1. In this case an under-raiyat applied to make a deposit under Section 170, Clause (3), Ben. Ten. Act, when the landlord decree-holder sought to put up to sale the holding of the occupancy raiyat under whom he held. The Munsif held that the under-raiyat had no locus standi to make the deposit, as his under-tenancy was not created by a registered instrument or with the consent of the landlord. The under-raiyat has then obtained this rule.

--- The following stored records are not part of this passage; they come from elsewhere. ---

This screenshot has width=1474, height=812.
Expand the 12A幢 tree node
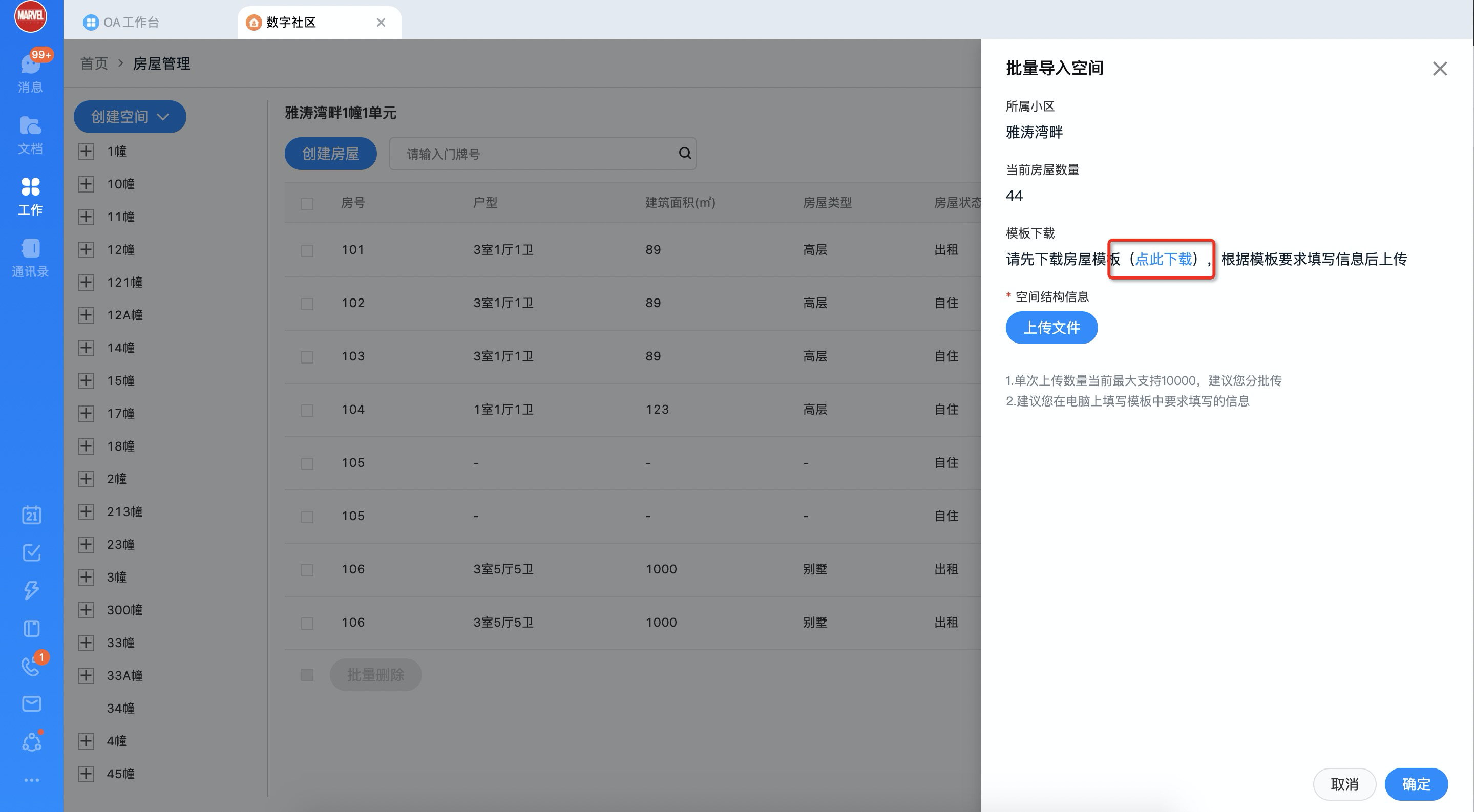(x=86, y=314)
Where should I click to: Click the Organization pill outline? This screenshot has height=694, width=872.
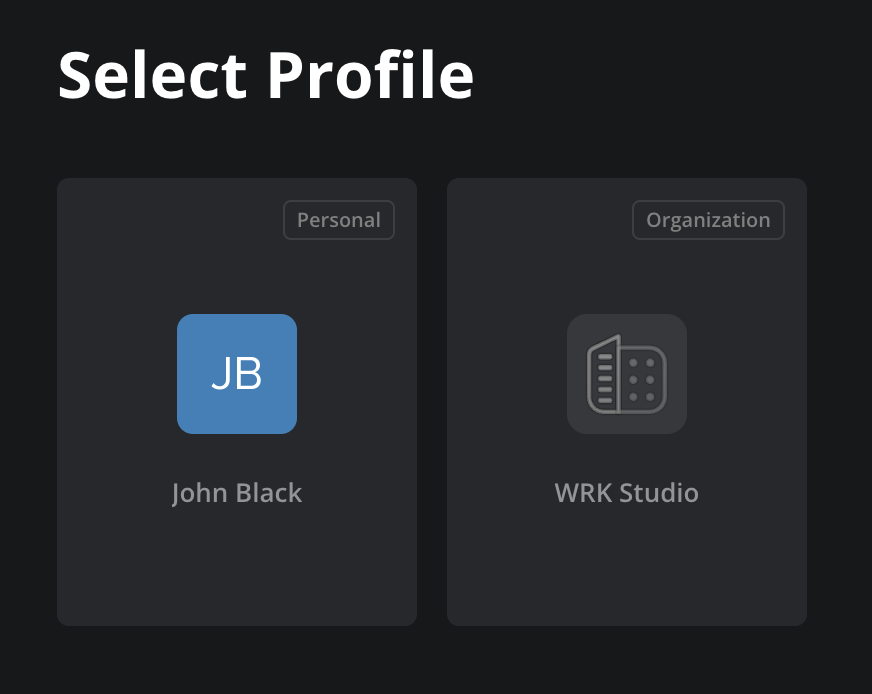coord(708,220)
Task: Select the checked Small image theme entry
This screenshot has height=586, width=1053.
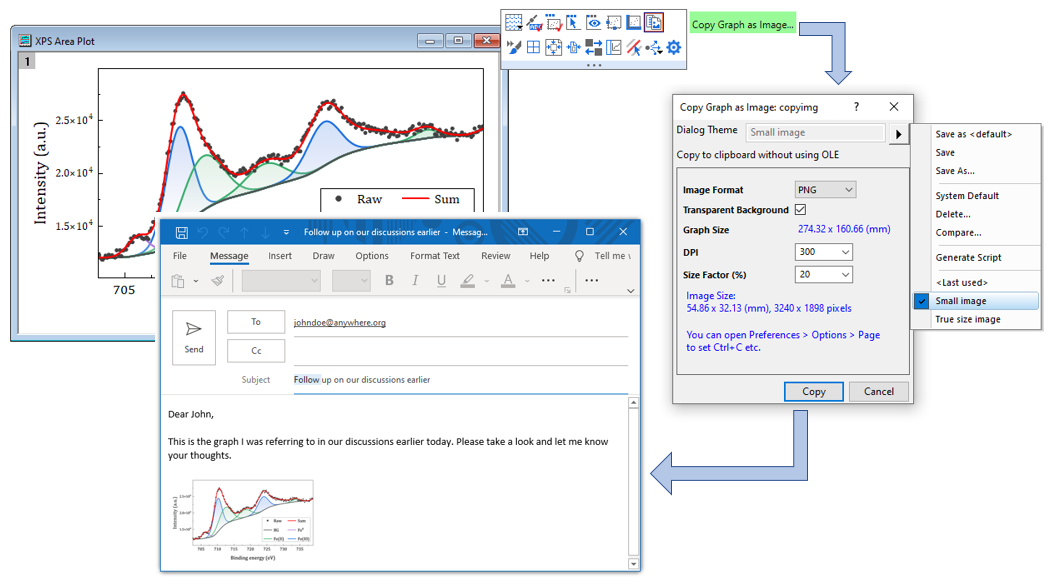Action: coord(960,301)
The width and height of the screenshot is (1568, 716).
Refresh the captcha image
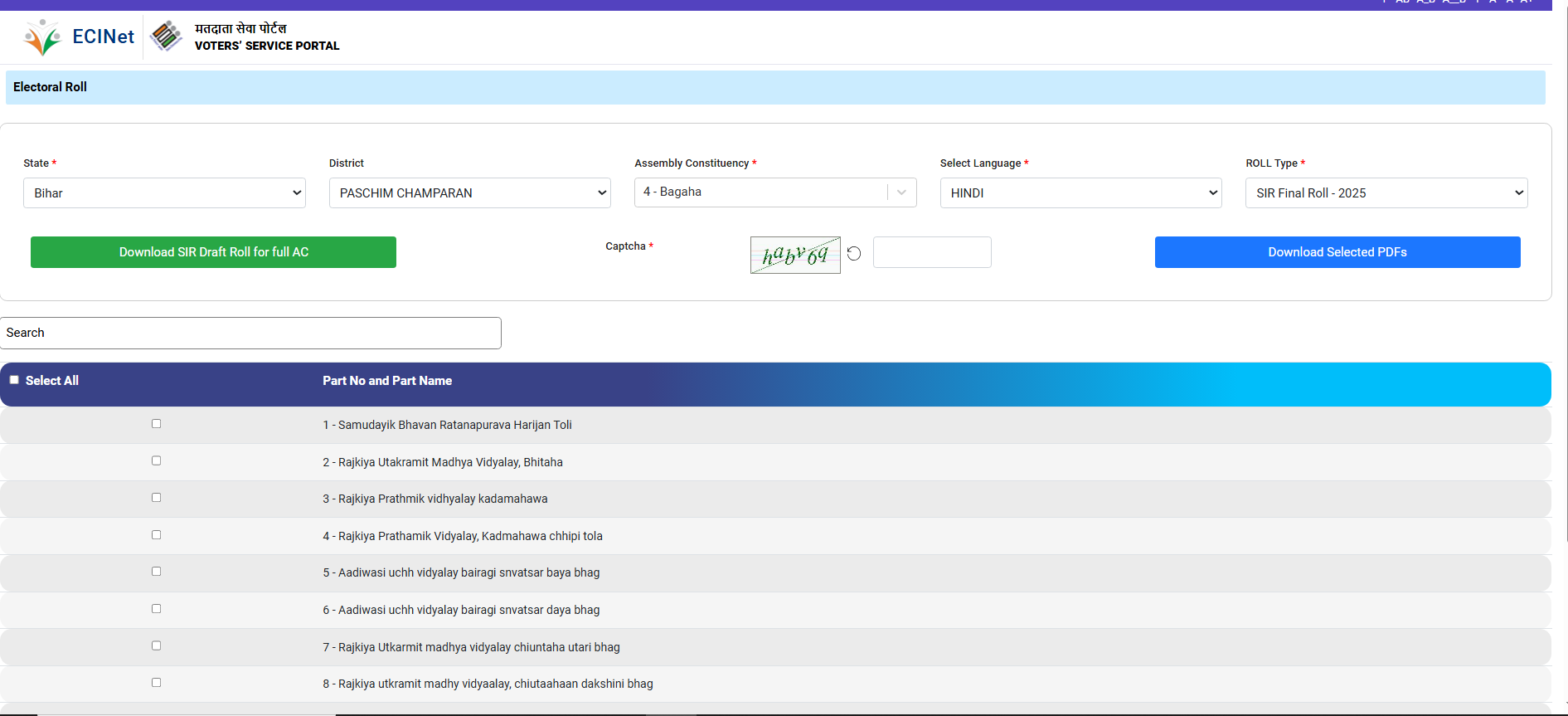tap(854, 254)
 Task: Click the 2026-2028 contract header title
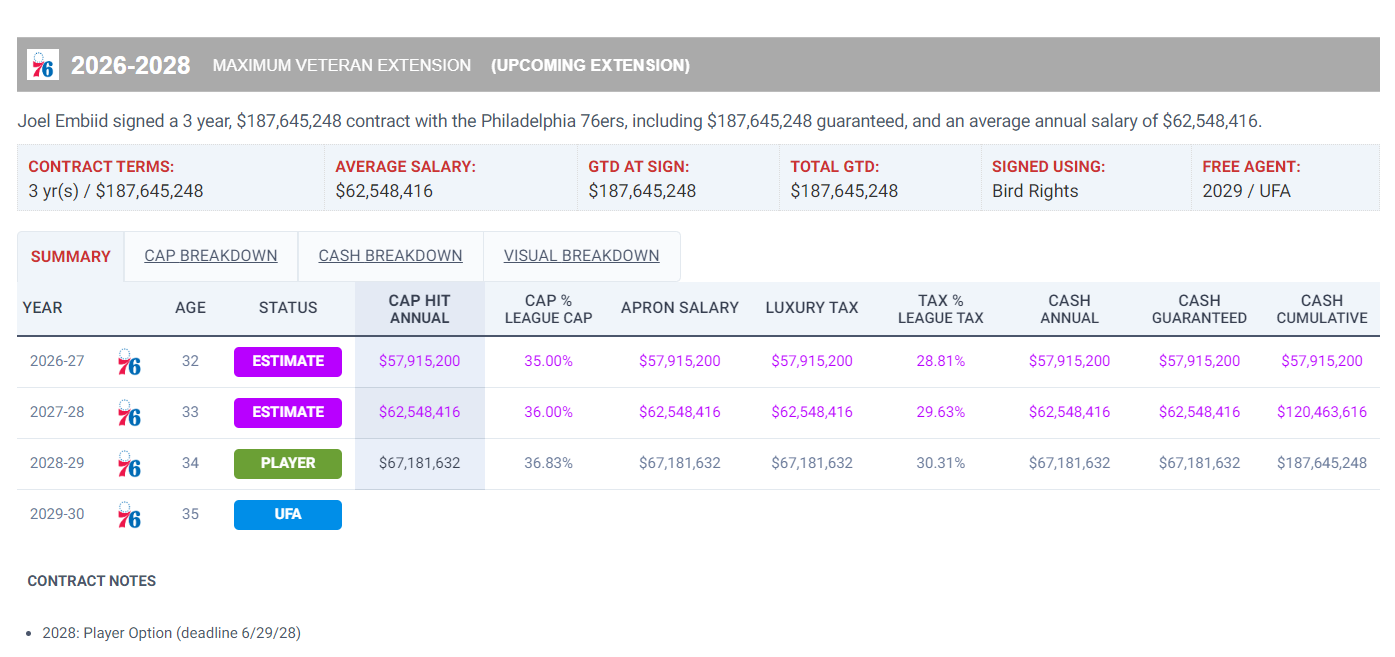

2. The learned Munsif has referred to and proceeded upon the authority of the case of Bhuban Mohan Guha v. Sheikh Badan [1919] 46 Cal. 766. That was a case where the landlord, who had purchased an occupancy holding at a rent sale, proceeded to sue the under-raiyat for khas possession without annulling the under-tenancy under Section 167 or serving notice under Section 49, Ban. Ten. Act. It was held that as the under-raiyati holding was not created by a registered lease or with the landlord's consent, there was no subsisting subtenancy which stood good against the landlord and which required to be put an end to either under Section 167 or under Section 49. That case, in our opinion, has little bearing upon the question which arises in the present case, where a sale has not yet taken place, and there is no knowing who will, if a sale does take place, be the purchaser therein. In a recent decision of this Court, in the case of Jnanendra Chandra Ghosh v. Royman Sheikh : AIR1927Cal513 , it has been held that the interest of an under-raiyat, which was created by a registered lease in contravention of Section 85, Sub-section (2), and which purported to be a perpetual lease, is not an interest which the law recognizes and consequently is not an interest coming within the description of 'incumbrance,' which, unless steps are taken to avoid it, subsists after the sale. Following the decision of the Pull Bench in the case of Jharu Mandal v. Khetra Mohan Bera A.I.R 1926 Cal. 934 it has been held that such an under-raiyat cannot be held to have an interest voidable at the sale and so is not entitled to make a deposit under Section 170, Clause (3). That case again is distinguishable, because the lease in that case, having been in contravention of Sub-section (2), Section 85, was void, while, in the present case, the lease is only invalid against the landlord. It is an interest which would amount to an incumbrance and would have to be annulled by every purchaser except the landlord himself before it would cease to exist. The rights of a purchaser, who purchases in execution of a decree under Chap. 14 of the Act, are regulated by Section 159 and not Section 85 of the Act. We are of opinion that the interest of the under-raiyat in the present case is one which is voidable at the sale and the under-raiyat, therefore, is entitled to make the deposit.

3. The rule is made absolute and the order of the learned Munsif being set aside, it is ordered that the petitioner be allowed to make the deposit. There will be no order as to costs in this rule.